ACTION ITEM A => Summarize the hearing excerpt in three sentences.
ACTION ITEM B => From the hearing excerpt, reproduce the passage between "- he was critical" and "firearm when necessary.", inclusive.

He then displayed a variety of huge cartridges and said that they are essentially collecto'sr items and that they do not contain any noxious chemicals or substances. He also stressed that these spent cartridges cannot be defined as projectiles as they no longer contained any propellant.
Gen Viljoen (Freedom Front) asked for a definition of a collector. The reply was along the lines that any member of the public could be a collector.
The Chairperson acknowledged the Association's contribution and support of the Bill, save the few minor amendments which the organisation desired.
The Reverend Mr Greg Andrews
Reverend Andrews who spoke in his personal capacity and as a minister of religion (Methodist Church of Southern Africa), welcomed the stricter controls imposed by the Bill and saw it as an important step towards the eradication of firearms in society which will make communities a safer place and promote the sanctity of life.
The Reverend made the following comments and recommendations:
- the age limit for a Competency Certificate should be set at the age of 25 as this would ensure that no learner could carry a gun legally.
- more stringent requirements be imposed in section 11 (3) (c). For example, that a Board be appointed to interview the applicant, members of the applicant's community and the matter be reviewed in detail before the Board refuse or grant the Certificate. He observed that this would be consonant with keeping a closely critical eye on criminal behaviour.
- applicants for competency certificates submit to having their family members interviewed with a view to establishing their character.
- competency certificates expire after a period of 2 to 5 years and must be renewed.
- applicants undergo eye tests including for night blindness and colour blindness.
- applicants must produce proof of having passed an accredited course in the use of a firearm. He said that this would potentially give rise to job opportunities.
- the Bill does not set out a definition of self defence, and that section 15(3) needs to be deleted.
- he was critical of the concept of Firearm Free Zones and did not think that these zones would be free of firearms.
Dr Geldenhuys (NNP) said that he has a problem with the notion that the concept of self defence should be defined. South Africans live in a society where crime is alive and well. Therefore, it would be difficult to describe self defence other than saying that a person can use the firearm when necessary.

DATA EXCERPT =>
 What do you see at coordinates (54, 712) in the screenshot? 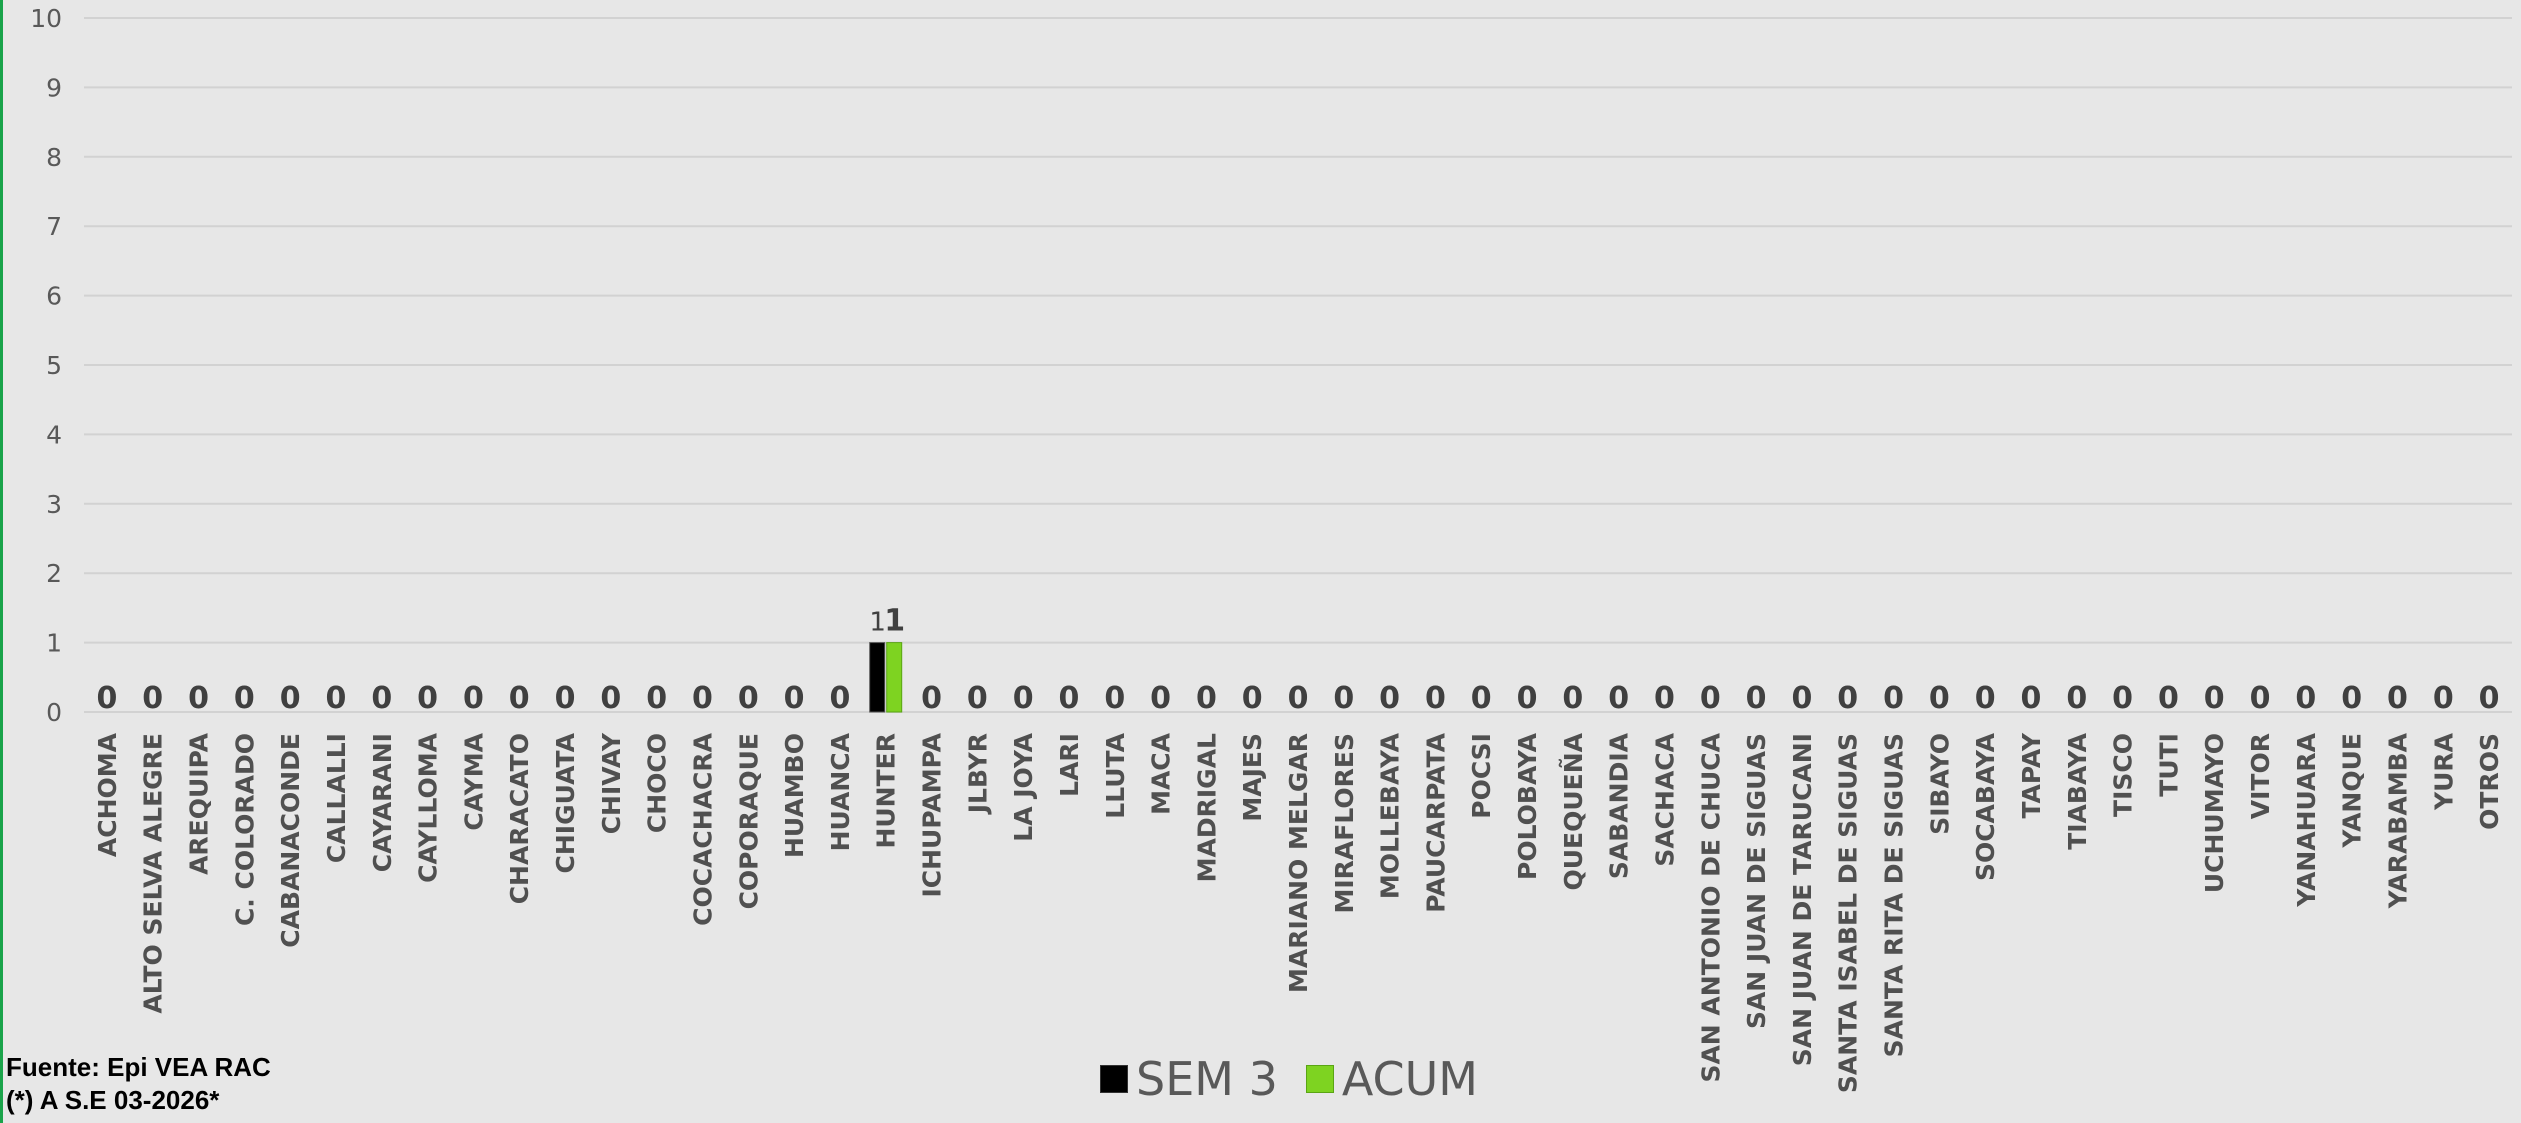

REPLY A => A presenter displayed large spent cartridges, described them as collector's items free of noxious substances, and said they are not projectiles because they no longer contain propellant; the Chairperson then acknowledged the Association's support for the Bill. Speaking personally and as a Methodist minister, Reverend Greg Andrews welcomed the Bill's stricter controls and recommended a Competency Certificate age limit of 25, board interviews, certificates that expire after 2 to 5 years, eye tests and proof of an accredited firearm course. He also criticized Firearm Free Zones and said section 15(3) should be deleted, while Dr Geldenhuys (NNP) objected to defining self defence in a society where crime is widespread.

REPLY B =>
- he was critical of the concept of Firearm Free Zones and did not think that these zones would be free of firearms.
Dr Geldenhuys (NNP) said that he has a problem with the notion that the concept of self defence should be defined. South Africans live in a society where crime is alive and well. Therefore, it would be difficult to describe self defence other than saying that a person can use the firearm when necessary.